Sunitinib-induced vasculitis ranges from benign self-limiting cutaneous involvement to life-threatening multisystemic involvement. Very few cases of tyrosine kinase inhibitor-associated systemic vasculitis have been reported in the literature to date (12, 13). Massucci et al. reported a case of encephalic leukocytoclastic vasculitis during the treatment of RCC with sunitinib (5). Sunitinib-associated renal vasculitis is rare but of great importance in patients with a single kidney or pre-existing renal dysfunction (2). Screening of renal vasculitis requires the assessment of hematuria and proteinuria by urine routine microscopy, serum creatinine levels, complete blood counts, ESR, CRP, and ultrasound (abdomen and pelvis). Magnetic resonance imaging (with or without contrast) for the screening of encephalic vasculitis reveals a combination of ischemic and hemorrhagic lesions.
Cutaneous vasculitis as a paraneoplastic phenomenon is observed in less than 5% of hematological and solid organ advanced malignancies (5). However, in the present patient, vasculitis did not occur as a presenting feature of metastatic disease but manifested after starting treatment with sunitinib. According to the adverse drug reaction probability scale of Naranjo et al. cited in Rehan et al. (14), the case of this study had a score of +5, indicating a possible association between sunitinib and vasculitis.
Conventional histologic criteria for small-vessel vasculitis include angiocentric infiltrate, destruction of the vessel wall by the infiltrate, and fibrin deposition in the wall/lumen (15). Two out of three criteria are essential for diagnosis. Extravasated RBCs are observed in the dermis in varying numbers, contributing to the purpuric appearance. Leukocytoclastic vasculitis, the most common type of CSVV, is characterized by neutrophils and neutrophilic dust or debris as the predominant feature (5). The infiltrate might include other immune cells, such as lymphocytes (as observed in the present case) and granulomas, which can be induced by bacterial and viral infections, drugs, and malignancy. The most common finding is palpable purpura. No other clinical signs or symptoms and laboratory findings possibly related to infections or inflammatory diseases were observed in the present case (16).

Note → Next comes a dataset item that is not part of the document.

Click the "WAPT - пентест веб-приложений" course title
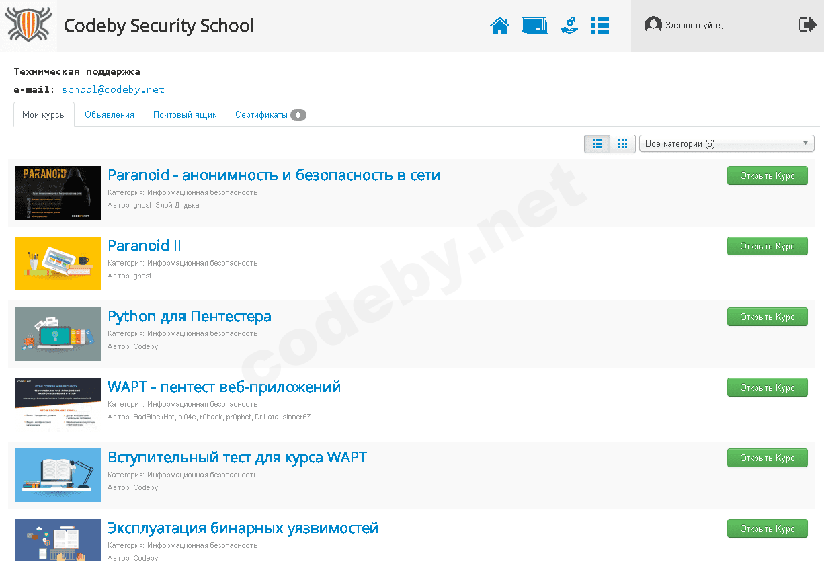Image resolution: width=824 pixels, height=564 pixels. [224, 387]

The management of sunitinib-induced CSVV comprises topical and systemic corticosteroids. Generally, lesions completely resolve in 6 - 12 weeks. The interruption of therapy is rarely indicated, particularly in the event of internal organ involvement or extensive recalcitrant cutaneous lesions.
With the growing use of protein kinase inhibitors, such as sunitinib, rare dermatological adverse effects, such as CSVV, might be encountered more frequently. These manifestations should be promptly diagnosed and addressed vigilantly, accompanied by meticulous screening for internal organ involvement, which, although infrequent, might unfavorably affect the management strategy and prognosis.